PROVIDED PASSAGE start

Key Findings: Sedentary Behavior vs Activity Level

  • Sedentary time remains high even among active users High activity users average ~322 active minutes/day, yet still spend ~958 sedentary minutes (~16 hours). This shows that high activity does not eliminate prolonged sedentary behavior.
  • Sedentary time decreases with activity level, but not proportionally Moving from low → moderate activity, sedentary time drops sharply. Moving from moderate → high activity, sedentary time does not reduce further and slightly increases.
  • Weak inverse relationship between activity and sedentary time Low activity users cluster at very high sedentary minutes Moderate and high activity users show wide spread in sedentary time No strong linear inverse trend

Activity intensity increases total activity but does not eliminate sedentary behavior. Increasing activity intensity improves total movement but does not necessarily reduce overall inactivity during the day.

Health Interpretation: Even users who meet high daily activity levels remain sedentary for a substantial portion of the day, highlighting the importance of reducing prolonged sitting in addition to promoting exercise.

Q4: Recommendations to Improve User Engagement - ACT

The following recommendations are derived from engagement, consistency, activity intensity, and sedentary behavior analyses (corresponding KPI tables are tracked_days, consistency_summary, active_user_consistency_summary, activity_intensity, and sedentary_behavior) presented in Q1–Q3.

Recommendation 1: Convert moderate trackers into frequent trackers

Insight: Although overall engagement exists, only 5.7% of users track activity frequently, while 80% are moderate trackers who engage intermittently (average 13 days). This indicates that most users are willing to track but lack sustained motivation.

Recommendation: Introduce tracking streaks and milestone-based rewards (e.g., 5-day, 10-day, and 20-day streak badges) with visual progress indicators to encourage moderate trackers to increase tracking frequency.

Expected impact: Improves daily tracking consistency, shifts users from moderate to frequent tracking behavior, and increases overall data completeness and user engagement.

Recommendation 2: Support users struggling with activity consistency

Insight: Only 8.8–12% of users demonstrate highly consistent activity, while nearly 30% show high inconsistency in both steps and active minutes, accompanied by significantly lower average activity levels.

Recommendation: Provide weekly consistency summaries highlighting activity variability and deliver gentle nudges when irregular patterns are detected, focusing on routine-building rather than performance goals.

Expected impact: Helps users recognize irregular behavior early, reduces activity variability, and supports the development of more stable activity routines.

Recommendation 3: Encourage gradual progression for low-activity users

Insight: Approximately 34% of users fall into the low activity category, indicating that a substantial portion of the user base engages primarily in light activity and does not reach moderate or high intensity levels.

Recommendation: Introduce progressive, personalized goals (e.g., increasing daily active minutes by 5–10%) instead of fixed thresholds, allowing low-activity users to improve at a manageable pace.

PROVIDED PASSAGE end
SOURCE EXCERPT start

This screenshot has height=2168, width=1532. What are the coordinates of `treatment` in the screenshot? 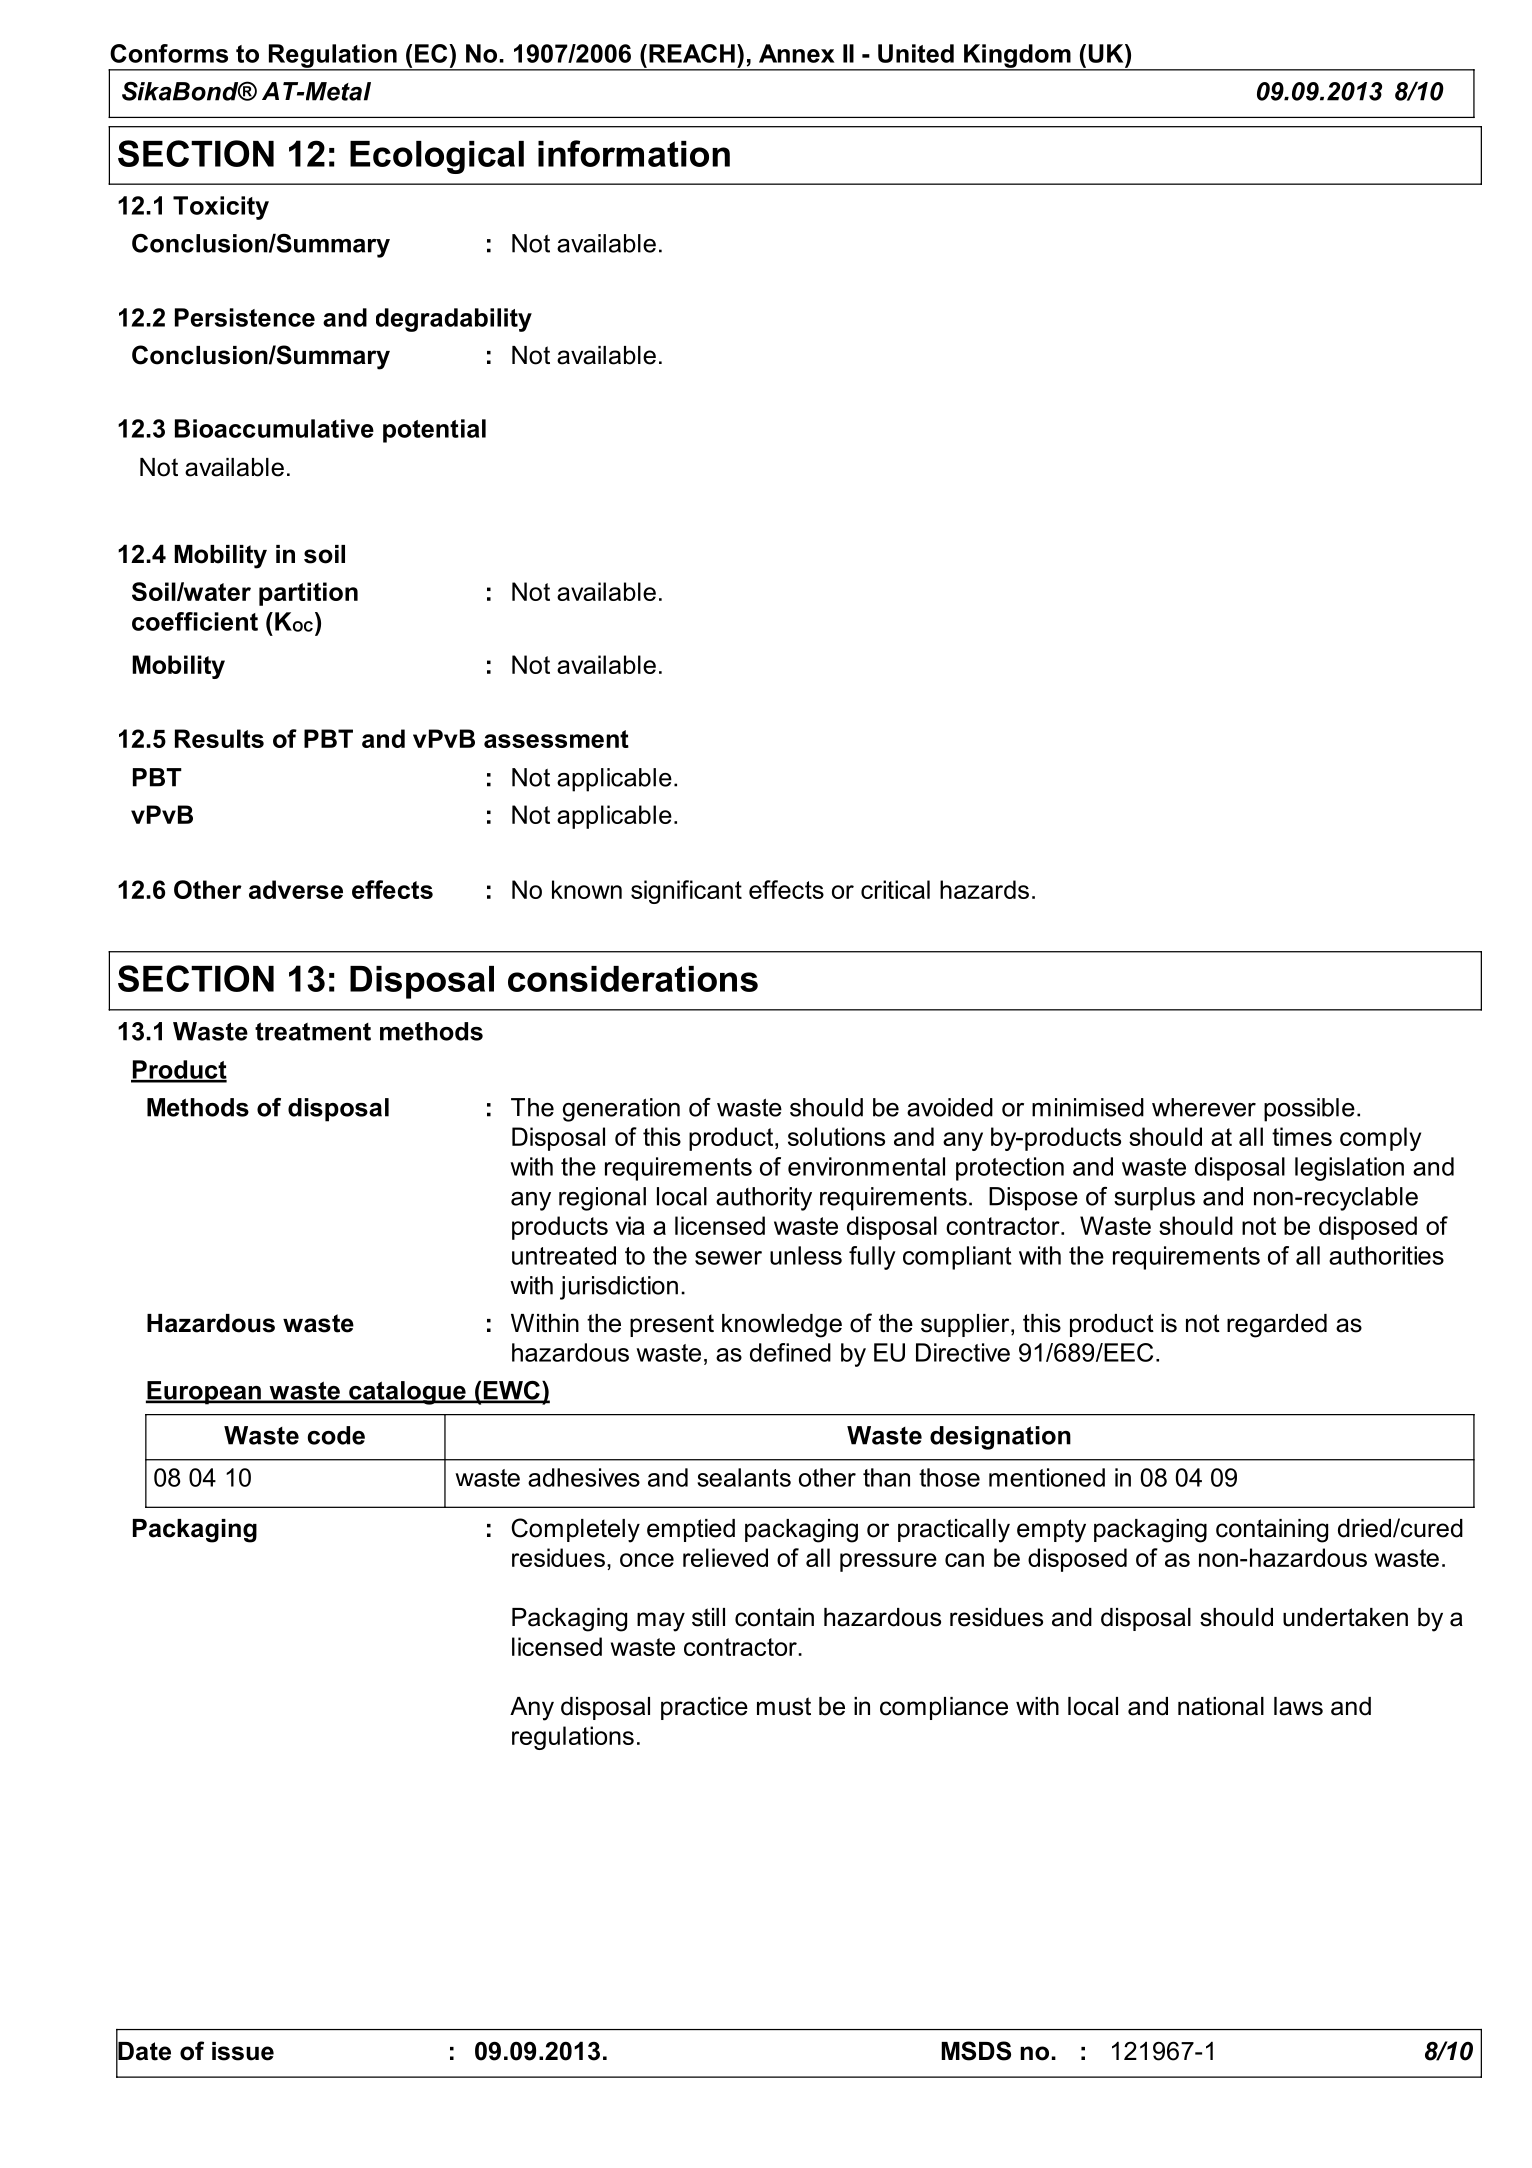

SOURCE EXCERPT end

DIRECTIVES »
(a) Could you echo the activity report word for word, starting with "Recommendation 2: Support" and going on through "than performance goals."?
(b) How would the activity report go on after its last sentence? Write the continuation.

THE RESULTS »
(a)
Recommendation 2: Support users struggling with activity consistency

Insight: Only 8.8–12% of users demonstrate highly consistent activity, while nearly 30% show high inconsistency in both steps and active minutes, accompanied by significantly lower average activity levels.

Recommendation: Provide weekly consistency summaries highlighting activity variability and deliver gentle nudges when irregular patterns are detected, focusing on routine-building rather than performance goals.

(b)
Expected impact: Reduces user discouragement, increases adherence to activity goals, and supports long-term behavior change among low-activity users.

Recommendation 4: Address sedentary behavior independently from activity intensity

Insight: Even highly active users average ~16 hours of sedentary time per day, demonstrating that increased activity intensity does not necessarily reduce prolonged inactivity.

Recommendation: Implement sedentary break reminders that prompt short movement breaks (1–3 minutes) after extended periods of inactivity, regardless of users’ daily activity intensity.

Expected impact: Reduces prolonged sedentary periods, promotes healthier daily movement patterns, and mproves overall well-being beyond total activity metrics.

Recommendation 5: Personalize engagement strategies by user segment

Insight: Users exhibit distinct engagement patterns across tracking frequency, consistency, and activity intensity, indicating that a one-size-fits-all engagement strategy may be ineffective.

Recommendation: Segment users based on tracking behavior and activity patterns, and deliver tailored messaging (e.g., motivation-focused prompts for inconsistent users, performance insights for highly active users).

Expected impact: Improves relevance of notifications, increases feature adoption, and strengthens long-term user engagement across diverse user groups.

Conclusion

This analysis examined user engagement patterns in daily activity tracking data to understand how often users track their activity, how consistently they remain active, and how activity intensity relates to sedentary behavior. The findings show that while most users engage with the tracker at least intermittently, sustained and consistent usage is limited to a small subset of users. A majority of users fall into moderate tracking and moderately consistent activity categories, indicating partial engagement rather than long-term habit formation.

Further analysis revealed that higher activity intensity does not necessarily reduce sedentary time, suggesting that users tend to accumulate activity in short bursts while remaining inactive for much of the day. This highlights the importance of addressing sedentary behavior independently from promoting exercise alone. Based on these insights, targeted recommendations were proposed to improve engagement, including habit-building mechanisms, personalized nudges, progressive activity goals, and interventions to reduce prolonged sedentary time.

Overall, this project demonstrates how behavioral data can be translated into actionable product recommendations, supporting strategies that encourage sustained engagement and healthier daily movement patterns rather than focusing solely on total activity volume.

Limitations and Future Considerations

While the analysis provides meaningful insights into user engagement and activity behavior, several limitations should be considered:

1. Limited data period

The data set covers a short time window in 2016, which may not fully capture long-term behavior changes, seasonal effects, or evolving user engagement patterns. User activity habits and wearable usage have likely changed significantly since then.

2. Small sample size

The analysis is based on data from 35 users, which limits the statistical power of the findings and restricts generalization. The results should be interpreted as indicative patterns rather than population-level conclusions.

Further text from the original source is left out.